Нерегулярная рубрика "Дальневосточные кулстори":
Загнал меня как-то кровавый режим, в лице деканата, на архивную практику в российский госархив древних актов — это такое заведение, где лежат все, в принципе, документы по допетровской Руси. Ну, за редкими исключениями. Встретивший меня сотрудник сразу же погнал заново делать опись архивных дел и их состояния: количество листов, качество, как именно написано (устав, полуустав), что это вообще за источник. Так я и сидел в окружении архивных дам, смотревших на меня так, будто я всё свободное время по роялю хуем вожу в консерватории, вместо того, чтобы общественно-полезным делом заниматься. Например, беломорканал в обратную сторону прокапывать.

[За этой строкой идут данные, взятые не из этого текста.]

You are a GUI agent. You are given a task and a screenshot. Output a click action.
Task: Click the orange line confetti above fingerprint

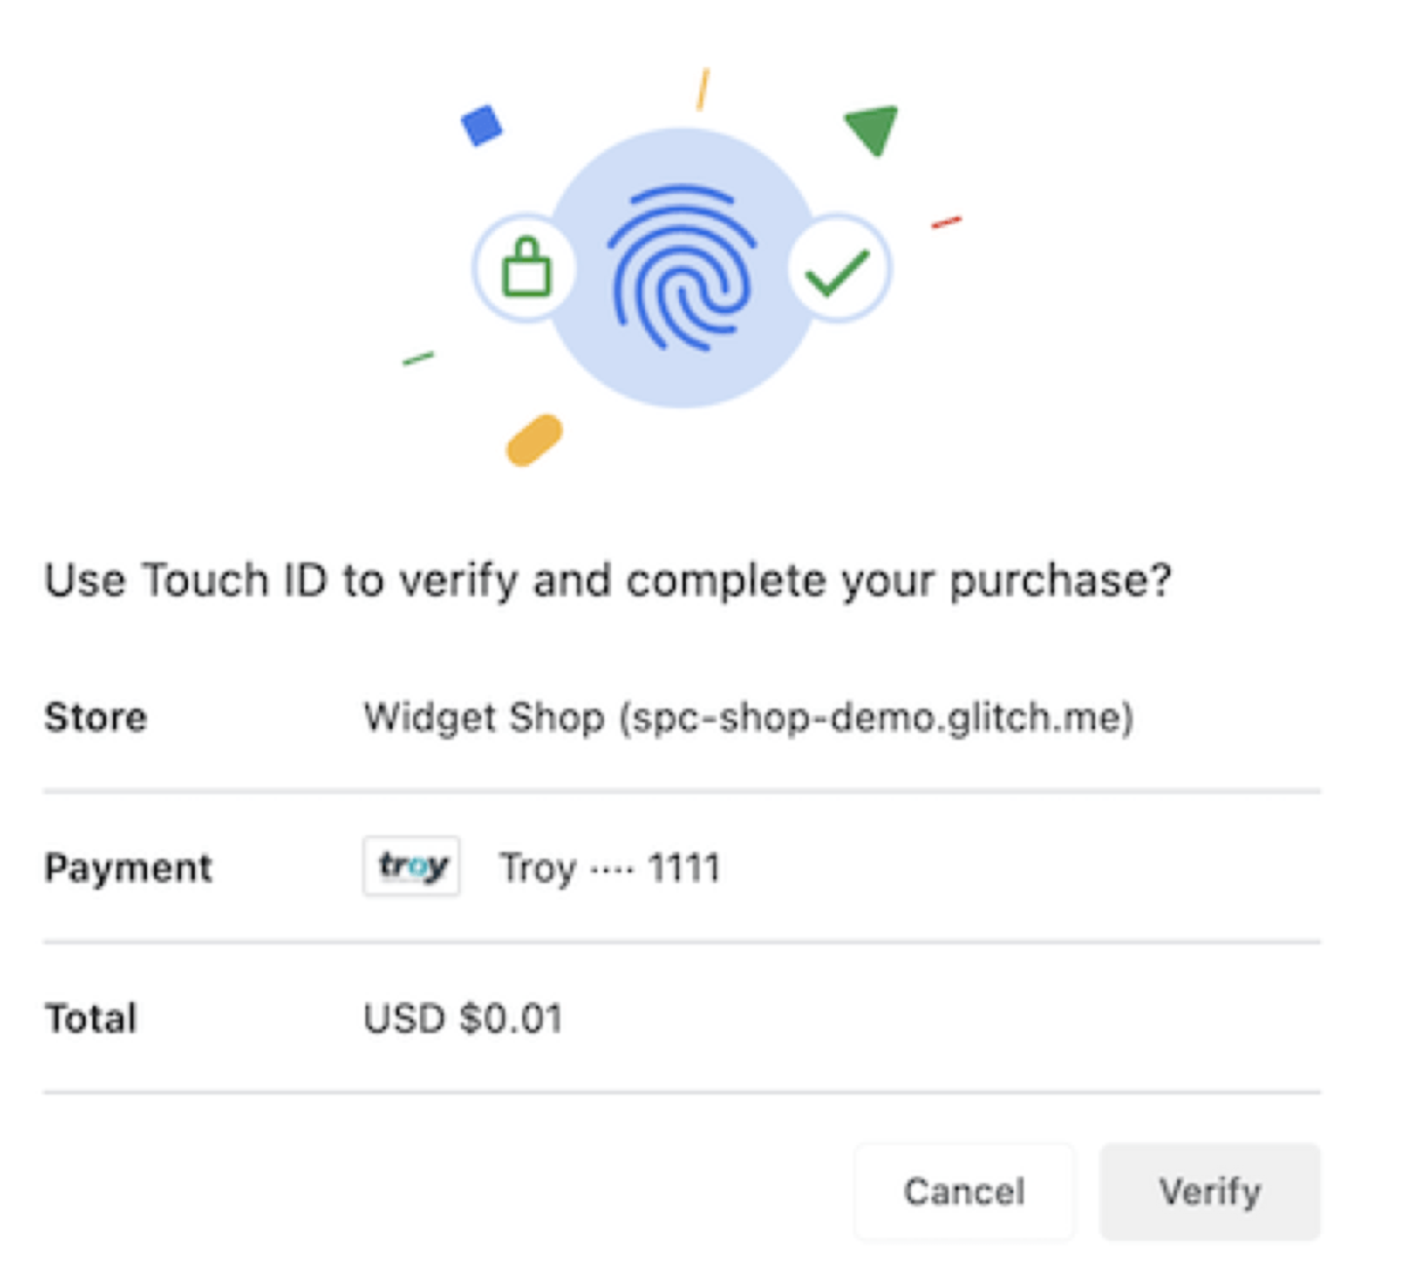703,89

Я продирался сквозь описи 2012, 2011, 2010... 1957 (!) годов, пока однажды в мои загребущие ручки не попалось судебно-следственное дело 1670х годов. И оно заслуживает описания:
Один крестьянин (допустим, Прошка) повадился другому (допустим, Тришке) рисовать всякую похабень на заборе. Причём делал это так душевно и активно, что Тришка не выдержал стрит-арт атаки и пошёл к Прошке разбираться с помощью топора, отрубив ему к ебеням пальцы на руке. Ну, авангардных художников в этой стране спокон веков не любят. Нет бы беломорканал в обратную сторону прокапывать, абстракционисты хуевы. Прошка же решил поиграть в вигиланта от искусства и поджёг Тришке дом.

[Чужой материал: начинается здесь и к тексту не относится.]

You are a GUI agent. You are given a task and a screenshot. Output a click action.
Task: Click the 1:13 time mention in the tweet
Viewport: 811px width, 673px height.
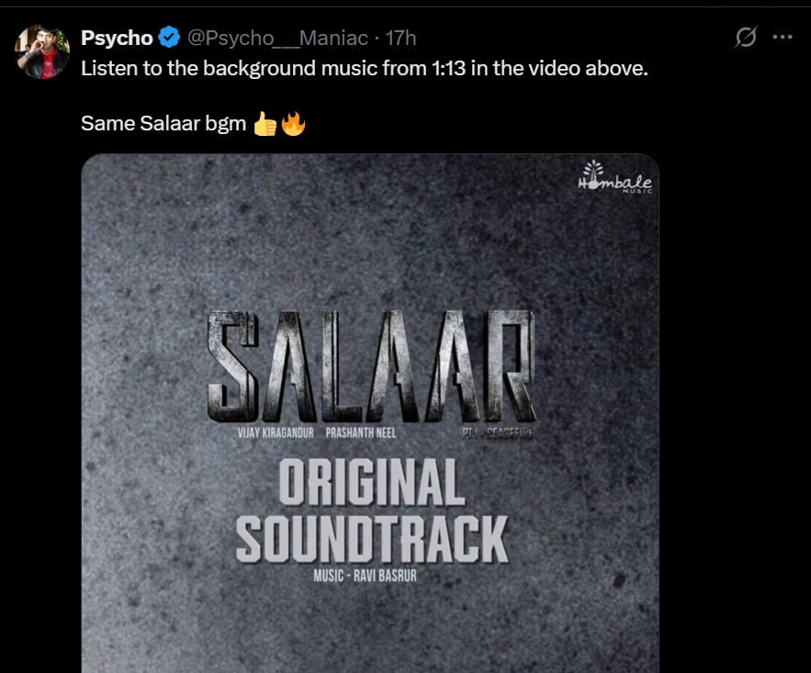448,69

К слову, Прошка именно абстракционистом хуевым и был, потому что активнее всего рисовал соседу на заборе именно что хуи. Может, сублимировал невысказанное и запретное чувство к соседу, может, фамилия у того Прошки была Павленский. Подьячий, которого погнали разбираться с этим делом, не вдавался в искусствоведческо-психоаналитические тонкости. Он просто записал показания обоих крестьян, свидетельства очевидцев, а дальше стал собирать материально-доказательную базу.

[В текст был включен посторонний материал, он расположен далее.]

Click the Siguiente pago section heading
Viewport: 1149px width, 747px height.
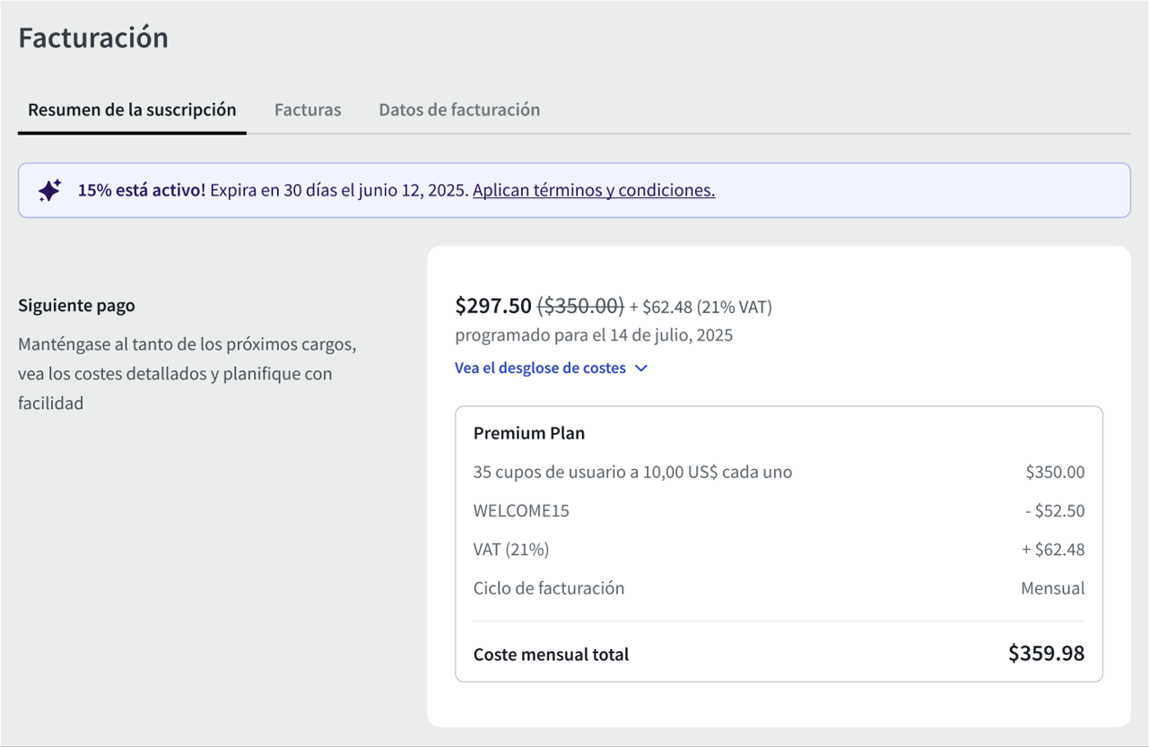pyautogui.click(x=76, y=306)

Это у современной полиции в распоряжении эксперты-криминалисты, лаборатории и прочая техноебень. У безвестного подьячего ничего такого не было (откуда бы, блять, в 1670е года такие навороты?), поэтому он просто перерисовывал. Да, именно так: после 10 листов с показаниями в деле шли 25 листов со всеми скрупулёзно перерисованными хуями. В строгом соответствии с масштабом. С соблюдением экспозиции, пропорции, тени и поебени. А я, спустя триста с прихватом лет, сидел в зале РГАДА и в описи дела писал что-то вроде: "Лист 20: изображение мужского полового члена в ненатуральную величину красными чернилами. Надписей нет".
Но истинный апофеоз был в самом конце. К последнему листу был пришит конверт, в котором лежали забальзамированные и отрубленные пальцы Прошки. С годами они превратились в пять дуг-обрубков тёмно-коричневого цвета, однако ногти были хорошо видны.
Когда я взял на руки этот конверт, он самым подлым образом раскрылся и пальцы рассыпались по полу, закатываясь под столы. Так что я где-то полчаса ползал по полу, собирая пальцы, и повергая архивных дам в ужас вопросами вида: "Скажите, пожалуйста, а к вам под стул отрубленный палец не закатывался?". В этот раз, гроссфрау русской архивистики смотрели на меня с откровенным испугом. "Лучше бы этот умалишённый и дальше рояли осквернял бы, чем в наше интеллигентное общество попал" — читалось в их взглядах. Пальцы, правда, мне это не помешало собрать.
Вот такое вот ультрахуёвое дело мне попалось в архиве. Вы всё ещё ждёте от историков-архивистов интеллигентности.